[DATA EXCERPTS Boundary: Start]

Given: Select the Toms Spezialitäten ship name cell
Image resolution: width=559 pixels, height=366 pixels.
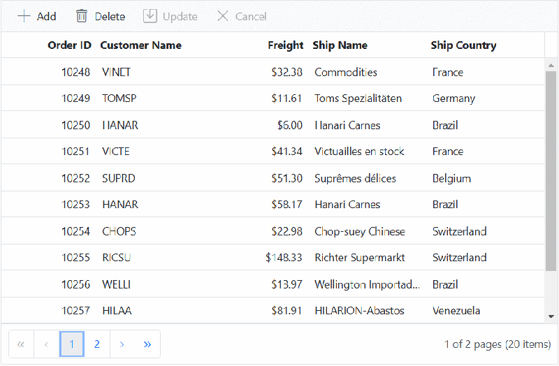Looking at the screenshot, I should click(358, 98).
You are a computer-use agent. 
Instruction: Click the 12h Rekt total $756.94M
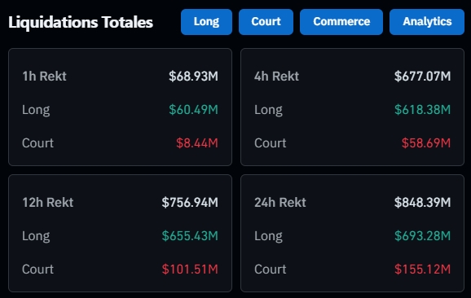coord(190,203)
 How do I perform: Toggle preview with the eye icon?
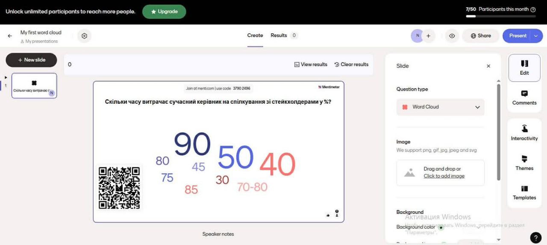pyautogui.click(x=452, y=36)
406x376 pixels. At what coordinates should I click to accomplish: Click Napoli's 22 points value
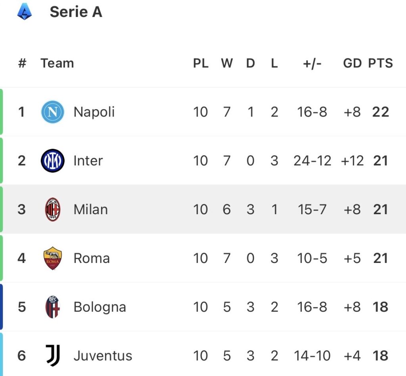click(x=380, y=112)
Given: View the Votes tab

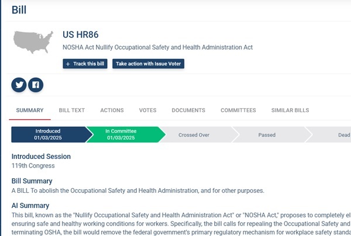Looking at the screenshot, I should point(147,110).
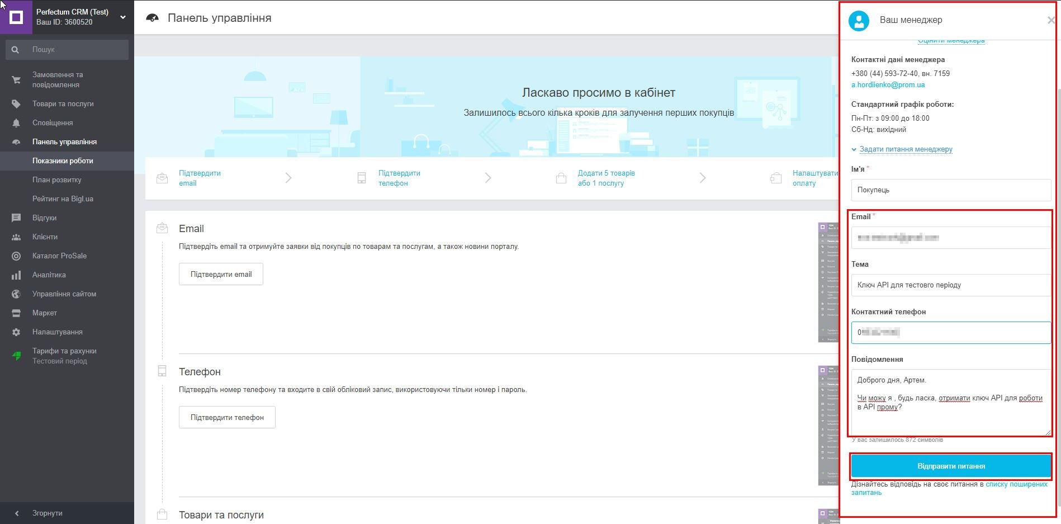Focus the Пошук search field

pyautogui.click(x=75, y=50)
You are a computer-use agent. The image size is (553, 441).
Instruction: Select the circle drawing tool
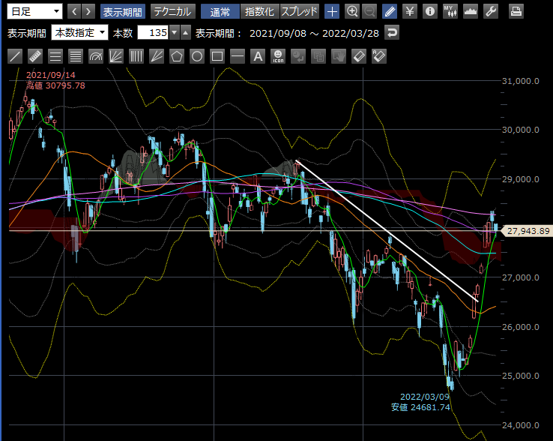[x=197, y=56]
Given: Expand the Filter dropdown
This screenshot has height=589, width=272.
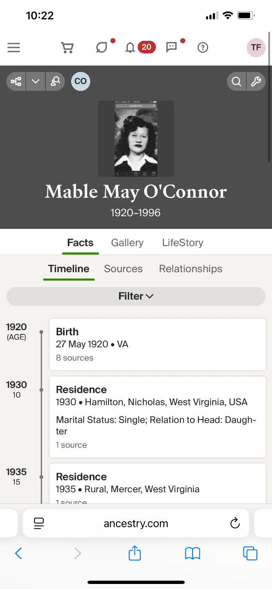Looking at the screenshot, I should pos(136,296).
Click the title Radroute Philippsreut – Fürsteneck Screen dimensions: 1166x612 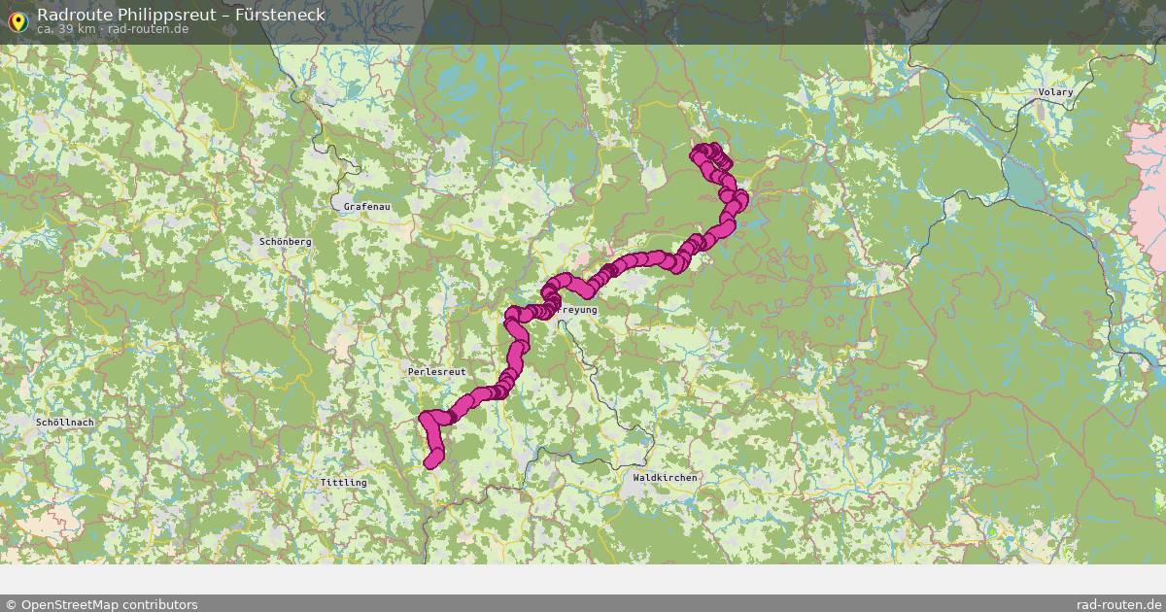click(181, 15)

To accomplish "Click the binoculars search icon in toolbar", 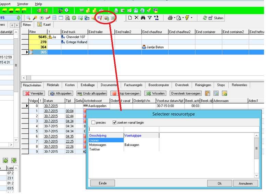I will tap(143, 18).
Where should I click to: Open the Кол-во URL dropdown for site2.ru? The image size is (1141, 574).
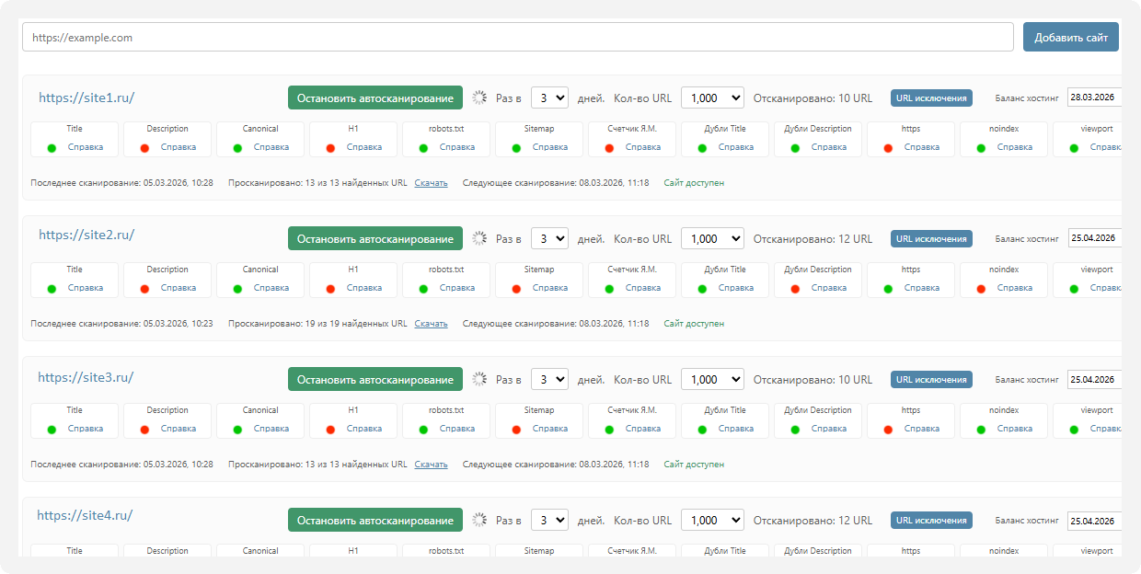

[DATA EXCERPTS Boundary: End]

▸ TO DO: Count every line in the entries above where the word "computer" appears; respond with the number alone.

▸ EXERCISE ANSWER: 2